A arte assume-se também como uma forma de expressão e educação sobre a realidade do tráfico humano com a dinamização de peças de teatros, vídeos, distribuição de t-shirts ou o pintar de murais por escolas do distrito de Braga.

No caso da OIKOS, o seu trabalho cinge-se à prevenção e sensibilização, com principal indício na questão das redes sociais e na navegação segura, especialmente em idade precoce. Os seus parceiros são a Câmara Municipal de Braga, Centro de Formação Sá de Miranda e organizações nas áreas performativas e artísticas em que atuam.

A OIKOS salienta que tem o objetivo de “dar continuidade a estes projetos de prevenção do tráfico de seres humanos, que continuam a ser uma realidade”, especialmente porque “chegamos à conclusão de que todos os anos nos aparecem novos alunos nas escolas que desconhecem totalmente esta realidade”.

O tráfico humano é um crime abstrato, cheio de mitos e por muitos desconhecido. A data assinalada anualmente mostra-se de extrema importância na questão de informar a população e desmitificar os conceitos errados associados à data. Uma das principais mensagens é que as “vitimas não têm um rosto especifico”,  são pessoas comuns que ambicionam mais e que, na busca de um sonho, encontram um verdadeiro pesadelo.

=-=-=

REQUISITOS DAS TAREFAS>
1 - Indique se cada afirmação está de acordo com o excerto sobre o tráfico humano, respondendo sim ou não e citando as palavras do texto que o decidem: (a) O trabalho da OIKOS limita-se à prevenção e à sensibilização. (b) Os murais são pintados por escolas do distrito de Lisboa. (c) As vítimas de tráfico humano têm um rosto específico.
2 - Traduza para inglês esta frase do excerto sobre o tráfico humano: «O tráfico humano é um crime abstrato, cheio de mitos e por muitos desconhecido.»
Os itens constituem material independente do excerto sobre o tráfico humano.

ITENS FORNECIDOS>
=-=-=

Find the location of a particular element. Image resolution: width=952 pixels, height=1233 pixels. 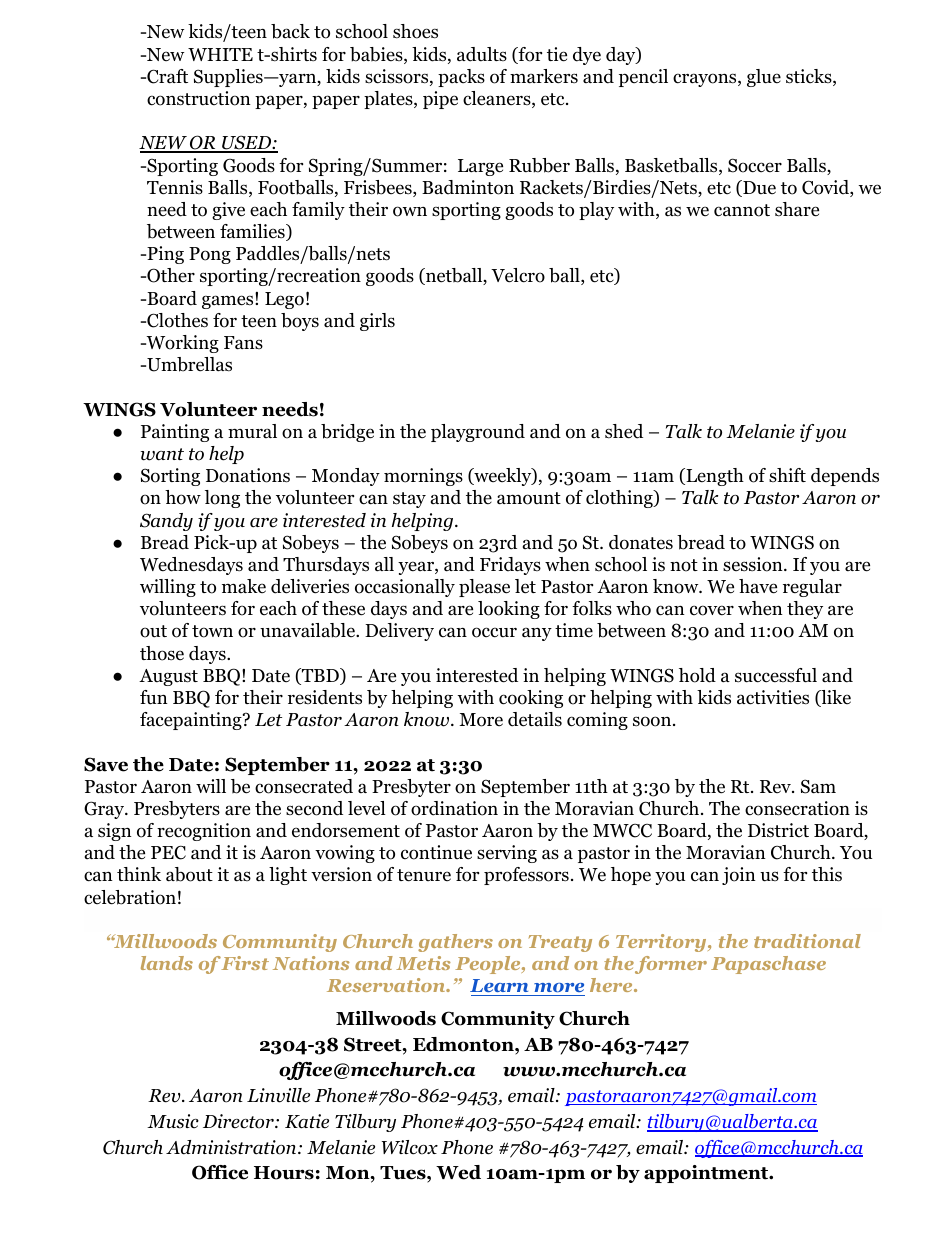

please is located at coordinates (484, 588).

=-=-=

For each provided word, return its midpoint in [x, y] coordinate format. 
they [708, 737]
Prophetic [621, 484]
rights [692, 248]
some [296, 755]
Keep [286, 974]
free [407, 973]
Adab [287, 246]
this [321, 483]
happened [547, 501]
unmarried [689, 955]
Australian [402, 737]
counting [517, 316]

=-=-=

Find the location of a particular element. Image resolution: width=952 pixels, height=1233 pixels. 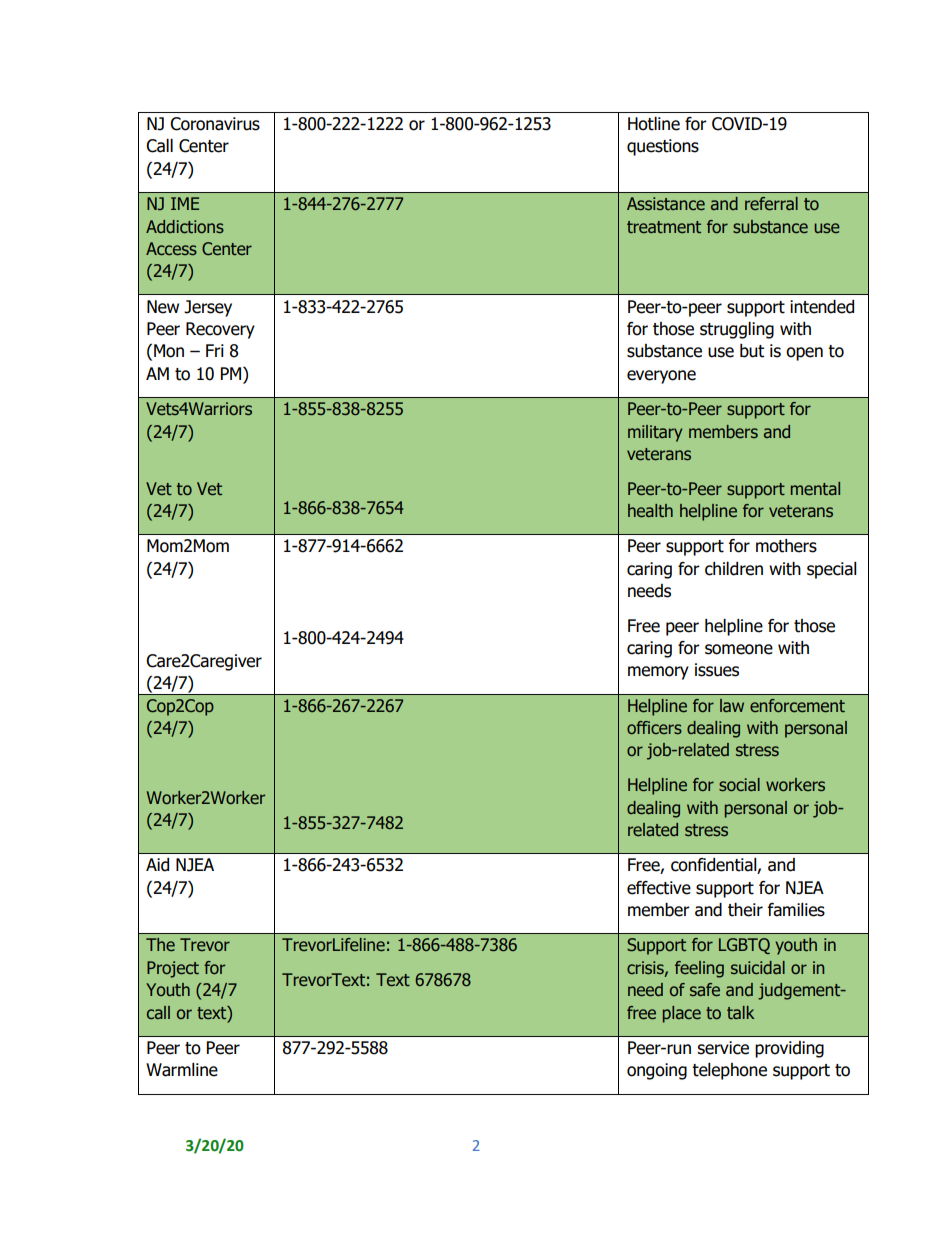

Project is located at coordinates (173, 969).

=-=-=

RESPOSTAS POR TAREFA>
1 -
(a) Sim: «o seu trabalho cinge-se à prevenção e sensibilização».
(b) Não: «o pintar de murais por escolas do distrito de Braga».
(c) Não: «vitimas não têm um rosto especifico».

2 - Human trafficking is an abstract crime, full of myths and unknown to many.